§ WORK ORDER
The word "each" marks the lines to copy; find all of them in the entries below.

[Stored items]
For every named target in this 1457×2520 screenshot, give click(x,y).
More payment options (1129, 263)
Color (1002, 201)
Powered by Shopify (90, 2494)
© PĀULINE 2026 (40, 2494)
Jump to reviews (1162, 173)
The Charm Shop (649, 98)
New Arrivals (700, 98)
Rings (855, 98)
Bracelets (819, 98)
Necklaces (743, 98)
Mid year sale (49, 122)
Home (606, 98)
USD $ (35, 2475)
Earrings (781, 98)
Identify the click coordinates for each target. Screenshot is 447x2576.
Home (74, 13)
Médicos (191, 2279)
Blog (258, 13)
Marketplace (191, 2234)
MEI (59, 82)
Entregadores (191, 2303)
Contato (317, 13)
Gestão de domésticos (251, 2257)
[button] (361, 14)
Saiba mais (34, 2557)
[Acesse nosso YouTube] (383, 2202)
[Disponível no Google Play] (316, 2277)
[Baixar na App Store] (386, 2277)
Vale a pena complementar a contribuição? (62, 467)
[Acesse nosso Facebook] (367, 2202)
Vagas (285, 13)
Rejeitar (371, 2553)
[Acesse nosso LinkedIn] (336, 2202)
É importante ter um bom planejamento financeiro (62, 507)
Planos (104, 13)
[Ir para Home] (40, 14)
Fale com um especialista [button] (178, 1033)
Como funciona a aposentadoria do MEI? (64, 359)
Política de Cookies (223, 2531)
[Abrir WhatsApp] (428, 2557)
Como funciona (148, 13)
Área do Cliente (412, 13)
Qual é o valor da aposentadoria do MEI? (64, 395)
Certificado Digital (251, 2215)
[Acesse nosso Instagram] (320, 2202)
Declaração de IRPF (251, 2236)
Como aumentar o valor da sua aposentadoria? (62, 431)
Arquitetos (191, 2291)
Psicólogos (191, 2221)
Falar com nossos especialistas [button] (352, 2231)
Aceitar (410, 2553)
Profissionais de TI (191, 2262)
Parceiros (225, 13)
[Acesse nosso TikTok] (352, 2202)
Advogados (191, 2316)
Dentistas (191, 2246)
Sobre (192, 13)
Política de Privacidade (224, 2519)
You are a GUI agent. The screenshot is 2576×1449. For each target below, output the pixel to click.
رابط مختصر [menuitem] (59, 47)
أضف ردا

§ SOLVED EXERCISE
Identify the click coordinates for each target. Screenshot is 447x2576.
You are a GUI agent. The screenshot is 2576×1449. For each target below, output the pixel to click.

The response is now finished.